Panthers work to raise awareness of autism

March 30, 2016

Senior Mike White knows a lot about autism because he lives with the disorder every day.

When he was a child, he was diagnosed with an acute form of autism called Asperger’s.

“It affects social interaction, motor skills and verbal communication,” he said. “But therapy helped me learn how to cope with it and live a normal life.”

Mike, a Business Administration major, is a forward on the Panther basketball team. Both the men’s and women’s basketball teams have been involved in raising awareness of autism, and have participated in activities to mark World Autism Awareness Day on April 2.

Jennifer Claybrook, Athletic Director, is proud of the players’ commitment to the cause.

“It is an issue that has directly impacted some of our players and their families,” she said. “Last year, the teams wore blue wristbands in a game to show their support. Unfortunately Autism Awareness Day occurs during Spring Break this year. That’s why the students decided to paint the Residential Quad Rocks blue before they left for their break.”

World Autism Awareness Day was adopted by the United Nations in 2007 to call attention to autism as a growing global health priority.
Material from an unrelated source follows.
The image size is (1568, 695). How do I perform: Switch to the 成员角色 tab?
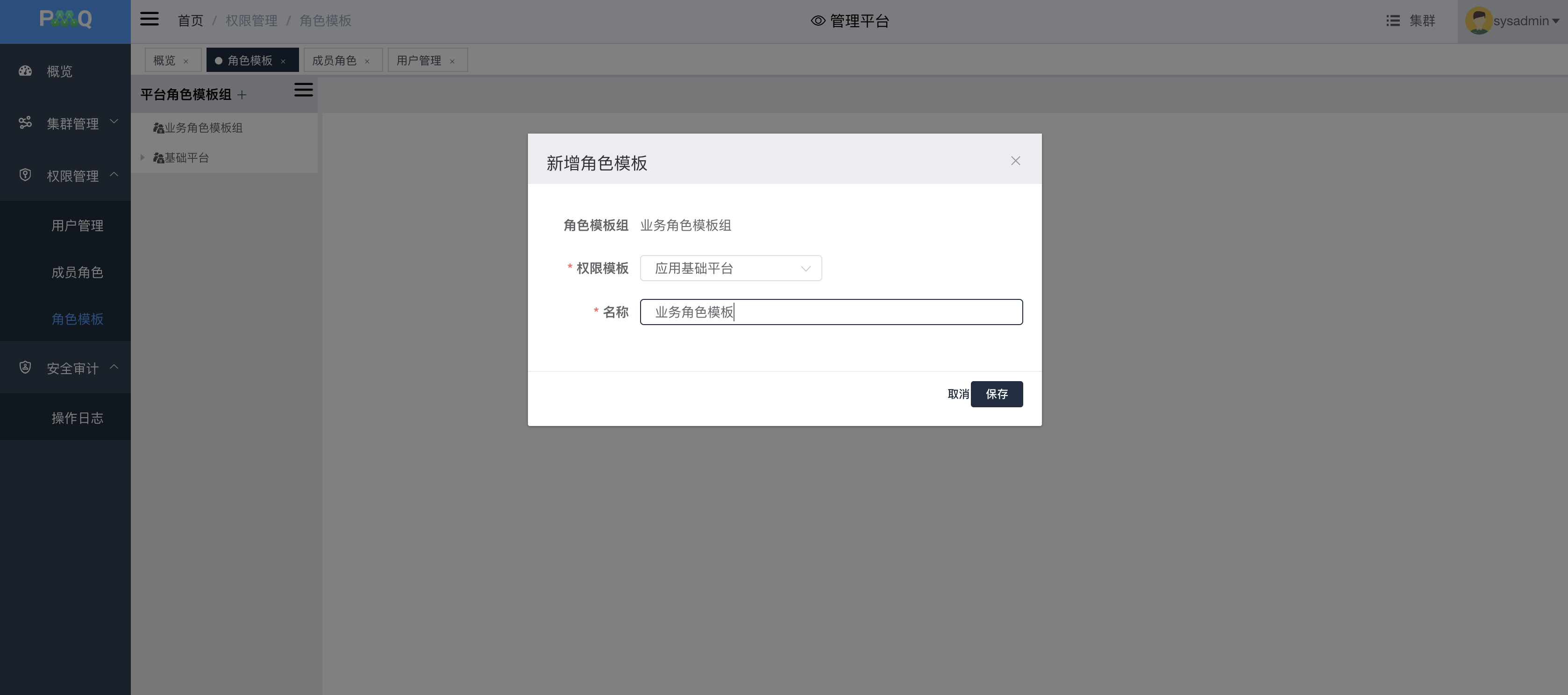pyautogui.click(x=334, y=60)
Every year on the designated day, Autism Speaks celebrates its international “Light It Up Blue” campaign.

Thousands of iconic landmarks, skyscrapers, schools, businesses and homes across the globe are bathed in blue light in honor of the millions of individuals and families affected by autism.
This year’s participants include One World Trade Center; Madison Square Garden; Gillette Stadium; Macy’s; Bloomingdale’s; Capitol Records Tower in Los Angeles; the Burj Khalifa (world’s tallest building) in Dubai, United Arab Emirates; the Suez Canal; the Taipei 101 in Taipei, Taiwan; the U.S. Bank Tower (tallest building in California); and the Canadian National Tower (tallest structure in Canada).

Here on campus, both faces of the clock tower, the columns of Banks Hall and the Park Avenue wall of Callaway Science Building will be lighted blue.

Lee Buchanan, Head Women’s Basketball Coach, said his team enjoys the opportunity to help others.

“We try to get involved with special groups and organizations as much as possible,” he said. “The coaching staff has worn Autism Puzzle pins during games, and the team was involved in painting the Rocks.”